[Stored records]
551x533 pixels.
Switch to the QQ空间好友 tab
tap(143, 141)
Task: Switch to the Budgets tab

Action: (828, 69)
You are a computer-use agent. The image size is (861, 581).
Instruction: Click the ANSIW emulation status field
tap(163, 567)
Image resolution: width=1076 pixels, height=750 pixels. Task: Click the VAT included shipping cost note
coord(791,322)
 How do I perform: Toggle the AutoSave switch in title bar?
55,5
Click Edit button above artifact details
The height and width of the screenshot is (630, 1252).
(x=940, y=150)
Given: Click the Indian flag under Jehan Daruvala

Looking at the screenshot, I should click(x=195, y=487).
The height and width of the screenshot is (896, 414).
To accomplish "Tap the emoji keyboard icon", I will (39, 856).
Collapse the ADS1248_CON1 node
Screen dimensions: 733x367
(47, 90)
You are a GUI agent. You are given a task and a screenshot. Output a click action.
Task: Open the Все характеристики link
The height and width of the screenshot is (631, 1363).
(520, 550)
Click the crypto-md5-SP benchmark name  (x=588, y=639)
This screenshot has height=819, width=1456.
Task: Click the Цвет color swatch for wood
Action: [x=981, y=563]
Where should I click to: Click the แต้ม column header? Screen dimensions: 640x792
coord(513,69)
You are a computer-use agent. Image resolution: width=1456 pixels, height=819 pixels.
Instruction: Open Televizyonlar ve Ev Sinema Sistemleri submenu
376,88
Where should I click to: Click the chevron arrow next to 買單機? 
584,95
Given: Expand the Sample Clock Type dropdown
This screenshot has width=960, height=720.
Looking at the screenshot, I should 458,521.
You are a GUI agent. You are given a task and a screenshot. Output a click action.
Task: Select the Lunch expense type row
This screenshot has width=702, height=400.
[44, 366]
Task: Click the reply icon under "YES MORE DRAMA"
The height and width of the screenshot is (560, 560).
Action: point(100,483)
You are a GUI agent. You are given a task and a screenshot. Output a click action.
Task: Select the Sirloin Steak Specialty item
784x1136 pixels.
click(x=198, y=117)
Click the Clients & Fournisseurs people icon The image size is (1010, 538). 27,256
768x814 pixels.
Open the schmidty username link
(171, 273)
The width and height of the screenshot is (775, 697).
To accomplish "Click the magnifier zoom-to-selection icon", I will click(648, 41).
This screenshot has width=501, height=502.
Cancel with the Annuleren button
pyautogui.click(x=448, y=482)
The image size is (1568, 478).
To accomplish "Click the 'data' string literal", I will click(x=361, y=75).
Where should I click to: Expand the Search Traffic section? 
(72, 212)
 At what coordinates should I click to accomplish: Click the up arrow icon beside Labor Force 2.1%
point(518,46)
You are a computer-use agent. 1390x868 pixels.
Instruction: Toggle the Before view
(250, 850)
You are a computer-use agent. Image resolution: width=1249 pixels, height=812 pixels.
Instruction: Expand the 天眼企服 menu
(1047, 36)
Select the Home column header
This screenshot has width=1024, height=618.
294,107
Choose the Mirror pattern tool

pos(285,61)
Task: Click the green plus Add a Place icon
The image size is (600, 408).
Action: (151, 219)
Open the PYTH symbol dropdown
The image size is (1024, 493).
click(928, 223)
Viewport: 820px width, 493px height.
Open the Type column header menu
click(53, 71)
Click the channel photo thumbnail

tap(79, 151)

* **ACTIVITY**
Your job is to copy all the records exactly.

* **EXPECTED ANSWER**
551x533 pixels.
Switch to the QQ空间好友 tab
tap(143, 141)
Task: Switch to the Budgets tab

Action: (828, 69)
You are a computer-use agent. The image size is (861, 581).
Instruction: Click the ANSIW emulation status field
tap(163, 567)
Image resolution: width=1076 pixels, height=750 pixels. Task: Click the VAT included shipping cost note
coord(791,322)
 How do I perform: Toggle the AutoSave switch in title bar?
55,5
Click Edit button above artifact details
The height and width of the screenshot is (630, 1252).
(x=940, y=150)
Given: Click the Indian flag under Jehan Daruvala

Looking at the screenshot, I should click(x=195, y=487).
The height and width of the screenshot is (896, 414).
To accomplish "Tap the emoji keyboard icon", I will (39, 856).
Collapse the ADS1248_CON1 node
Screen dimensions: 733x367
(47, 90)
You are a GUI agent. You are given a task and a screenshot. Output a click action.
Task: Open the Все характеристики link
The height and width of the screenshot is (631, 1363).
(520, 550)
Click the crypto-md5-SP benchmark name  (x=588, y=639)
This screenshot has height=819, width=1456.
Task: Click the Цвет color swatch for wood
Action: [x=981, y=563]
Where should I click to: Click the แต้ม column header? Screen dimensions: 640x792
coord(513,69)
You are a computer-use agent. Image resolution: width=1456 pixels, height=819 pixels.
Instruction: Open Televizyonlar ve Ev Sinema Sistemleri submenu
376,88
Where should I click to: Click the chevron arrow next to 買單機? 
584,95
Given: Expand the Sample Clock Type dropdown
This screenshot has width=960, height=720.
Looking at the screenshot, I should 458,521.
You are a GUI agent. You are given a task and a screenshot. Output a click action.
Task: Select the Lunch expense type row
This screenshot has width=702, height=400.
[44, 366]
Task: Click the reply icon under "YES MORE DRAMA"
The height and width of the screenshot is (560, 560).
Action: point(100,483)
You are a GUI agent. You are given a task and a screenshot. Output a click action.
Task: Select the Sirloin Steak Specialty item
784x1136 pixels.
click(x=198, y=117)
Click the Clients & Fournisseurs people icon The image size is (1010, 538). 27,256
768x814 pixels.
Open the schmidty username link
(171, 273)
The width and height of the screenshot is (775, 697).
To accomplish "Click the magnifier zoom-to-selection icon", I will click(648, 41).
This screenshot has width=501, height=502.
Cancel with the Annuleren button
pyautogui.click(x=448, y=482)
The image size is (1568, 478).
To accomplish "Click the 'data' string literal", I will click(x=361, y=75).
Where should I click to: Expand the Search Traffic section? 
(72, 212)
 At what coordinates should I click to accomplish: Click the up arrow icon beside Labor Force 2.1%
point(518,46)
You are a computer-use agent. 1390x868 pixels.
Instruction: Toggle the Before view
(250, 850)
You are a computer-use agent. Image resolution: width=1249 pixels, height=812 pixels.
Instruction: Expand the 天眼企服 menu
(1047, 36)
Select the Home column header
This screenshot has width=1024, height=618.
294,107
Choose the Mirror pattern tool

pos(285,61)
Task: Click the green plus Add a Place icon
The image size is (600, 408).
Action: (151, 219)
Open the PYTH symbol dropdown
The image size is (1024, 493).
click(928, 223)
Viewport: 820px width, 493px height.
Open the Type column header menu
click(53, 71)
Click the channel photo thumbnail

tap(79, 151)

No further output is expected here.